By default, ``"gpt-4o"``.
num_urls_to_check_per_jurisdiction : int, optional
Number of unique Google search result URLs to check for each
jurisdiction when attempting to locate ordinance documents.
By default, ``5``.
max_num_concurrent_browsers : int, optional
Maximum number of browser instances to launch concurrently for
retrieving information from the web. Increasing this value too
much may lead to timeouts or performance issues on machines with
limited resources. By default, ``10``.
max_num_concurrent_website_searches : int, optional
Maximum number of website searches allowed to run
simultaneously. Increasing this value can speed up searches, but
may lead to timeouts or performance issues on machines with
limited resources. By default, ``10``.
max_num_concurrent_jurisdictions : int, default=25
Maximum number of jurisdictions to process concurrently.
Limiting this can help manage memory usage when dealing with a
large number of documents. By default ``25``.
url_ignore_substrings : list of str, optional
A list of substrings that, if found in any URL, will cause the
URL to be excluded from consideration. This can be used to
specify particular websites or entire domains to ignore. For
example::
url_ignore_substrings = [
"wikipedia",
"nlr.gov",
"www.co.delaware.in.us/documents/1649699794_0382.pdf",
]
The above configuration would ignore all `wikipedia` articles,
all websites on the NLR domain, and the specific file located
at `www.co.delaware.in.us/documents/1649699794_0382.pdf`.
By default, ``None``.
known_local_docs : dict or path-like, optional
A dictionary where keys are the jurisdiction codes (as strings)
and values are lists of dictionaries containing information
about each document. The latter dictionaries should contain at
least the key ``"source_fp"`` pointing to the **full** path of
the local document file. All other keys will be added as
attributes to the loaded document instance. You can include the
key ``"check_if_legal_doc"`` to manually enable/disable the
legal document check for known documents. Similarly, you can
provide the ``"date"`` key, which is a list of
``[year, month, day]``, some or all of which can be null, to
skip the date extraction step of the processing pipeline. If
this input is provided, local documents will be checked first.
See the top-level documentation of this function for the full
processing of the pipeline. This input can also be a path to a
JSON file containing the dictionary of code-to-document-info
mappings. By default, ``None``.
known_doc_urls : dict or path-like, optional
A dictionary where keys are the jurisdiction codes (as strings)
and values are lists of dictionaries containing information
about each document. The latter dictionaries should contain at
least the key ``"source"`` representing the known URL to check
for that document.
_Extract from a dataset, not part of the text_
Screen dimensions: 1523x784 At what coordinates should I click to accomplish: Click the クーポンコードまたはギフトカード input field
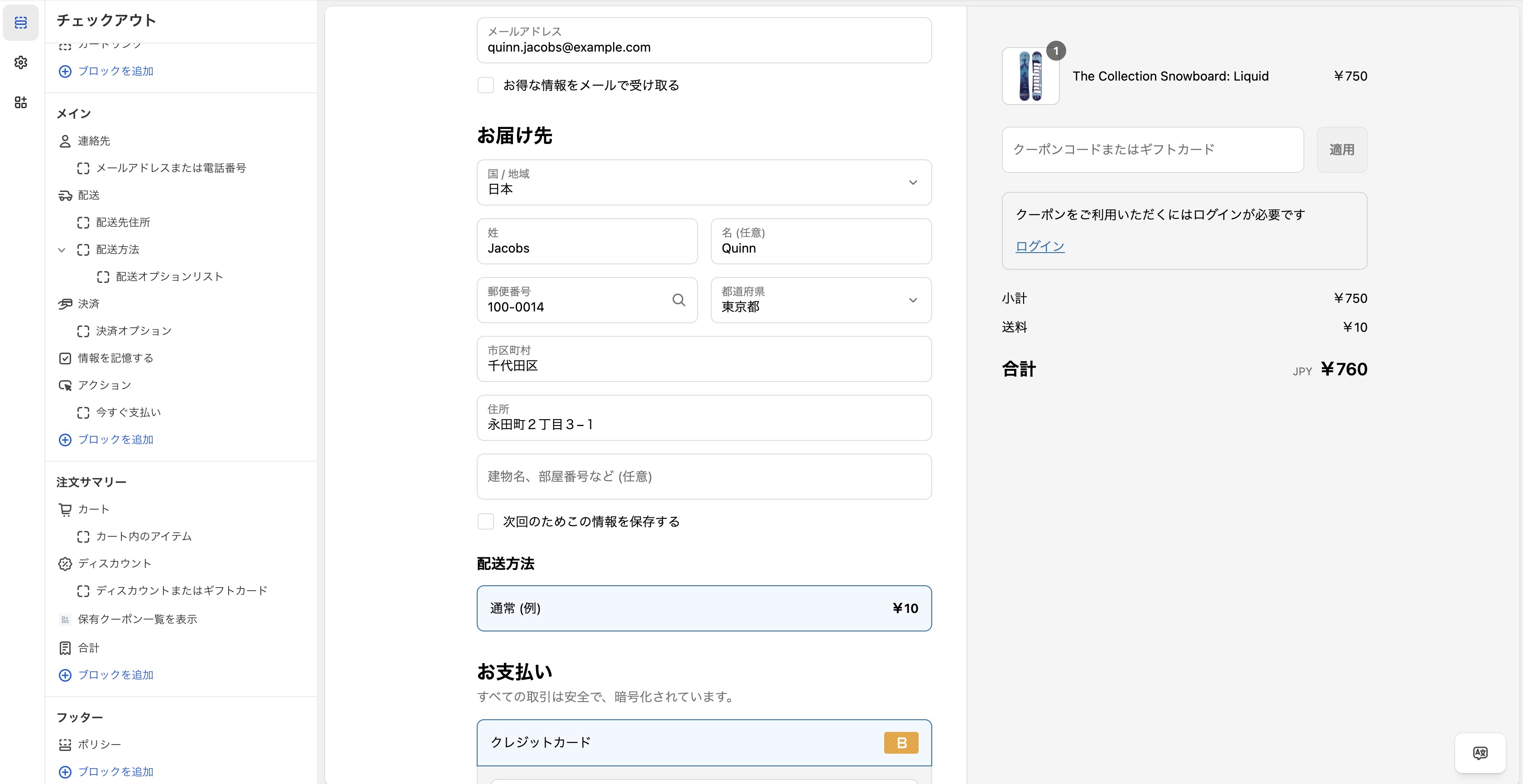point(1152,149)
All other keys will be added as attributes
to the loaded document instance. You can include the key
``"check_if_legal_doc"`` to manually enable/disable the legal
document check for documents at known URLs. Similarly, you can
provide the ``"date"`` key, which is a list of
``[year, month, day]``, some or all of which can be null, to
skip the date extraction step of the processing pipeline. If
this input is provided, the known URLs will be checked before
applying the search engine search. See the top-level
documentation of this function for the full processing order of
the pipeline. This input can also be a path to a JSON file
containing the dictionary of code-to-document-info mappings.
.. Note:: The same input can be used for both `known_local_docs`
and `known_doc_urls` as long as both ``"source_fp"``
and ``"source"`` keys are provided in each document
info dictionary.
By default, ``None``.
file_loader_kwargs : dict, optional
Dictionary of keyword arguments pairs to initialize
:class:`elm.web.file_loader.AsyncWebFileLoader`. If found, the
"pw_launch_kwargs" key in these will also be used to initialize
the :class:`elm.web.search.google.PlaywrightGoogleLinkSearch`
used for the google URL search. By default, ``None``.
search_engines : list, optional
A list of dictionaries, where each dictionary contains
information about a search engine class that should be used for
the document retrieval process. Each dictionary should contain
at least the key ``"se_name"``, which should correspond to one
of the search engine class names from
:obj:`elm.web.search.run.SEARCH_ENGINE_OPTIONS`. The rest of the
keys in the dictionary should contain keyword-value pairs to be
used as parameters to initialize the search engine class (things
like API keys and configuration options; see the ELM
documentation for details on search engine class parameters).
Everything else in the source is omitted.